* WHAT IS BEING ASKED: Skip the pictures and repeat each line of the data exactly.

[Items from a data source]
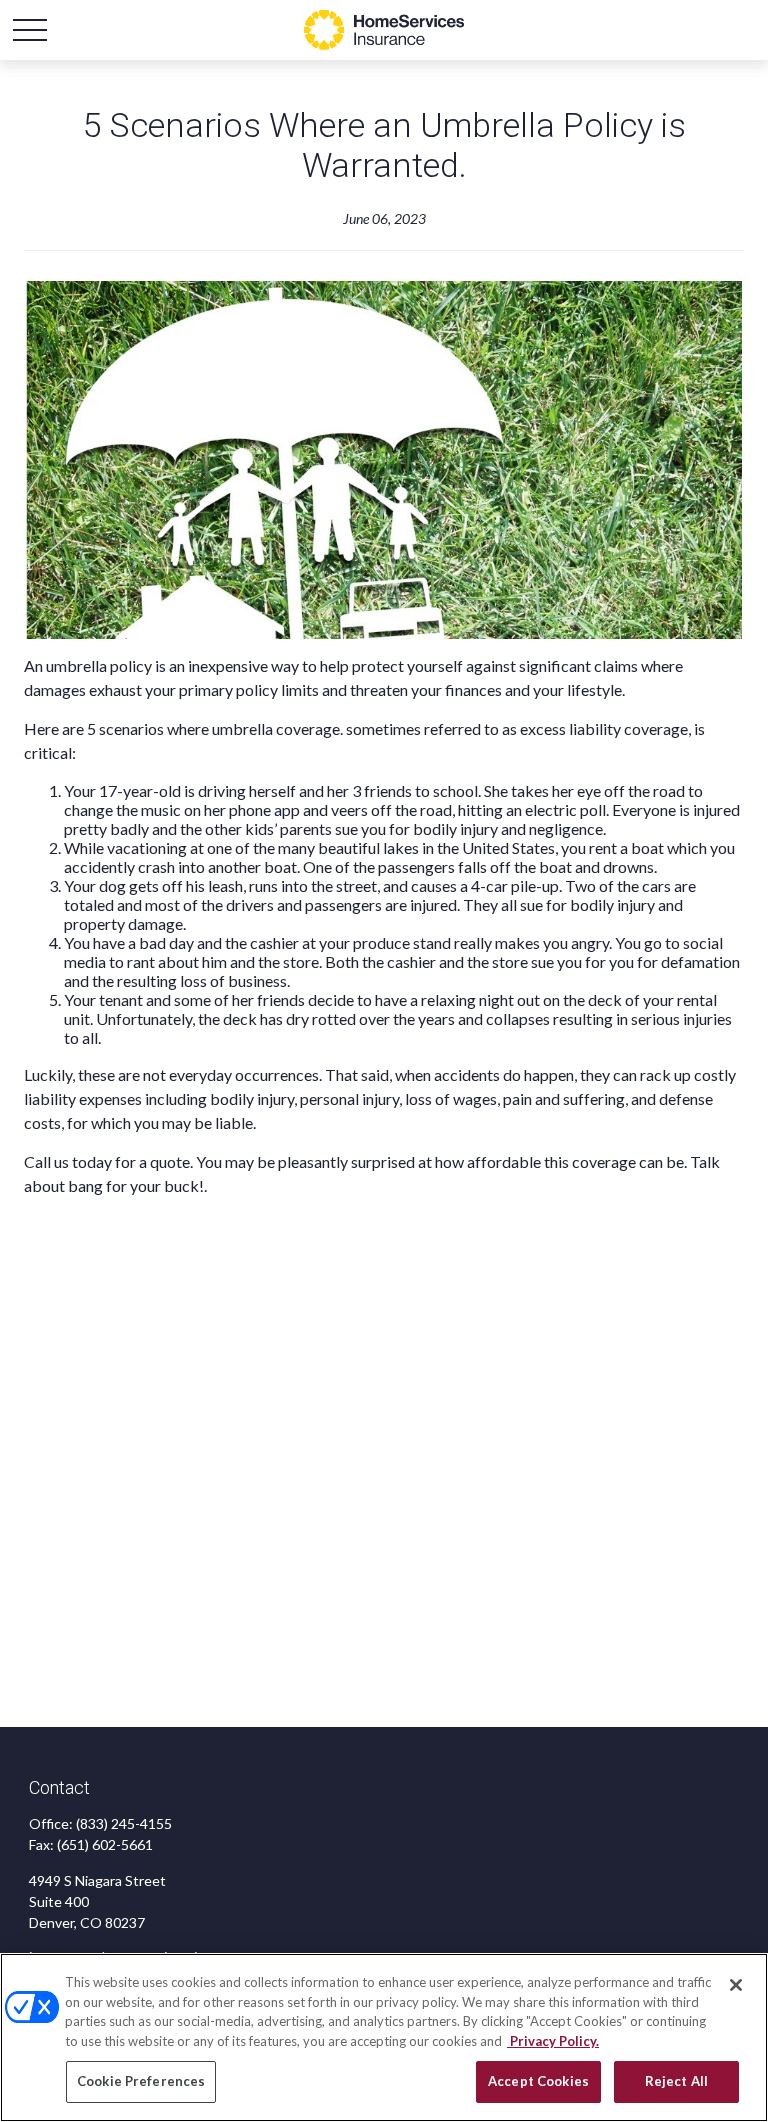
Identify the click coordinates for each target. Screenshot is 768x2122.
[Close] (736, 1985)
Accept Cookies (538, 2081)
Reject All (676, 2081)
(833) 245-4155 (124, 1823)
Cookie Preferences (141, 2081)
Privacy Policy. (553, 2041)
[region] (384, 2037)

* WRITTEN REPLY:
Identify the click coordinates for each target. Screenshot is 768x2122.
[Close] (736, 1985)
Accept Cookies (538, 2081)
Reject All (676, 2081)
(833) 245-4155 (124, 1823)
Cookie Preferences (141, 2081)
Privacy Policy. (553, 2041)
[region] (384, 2037)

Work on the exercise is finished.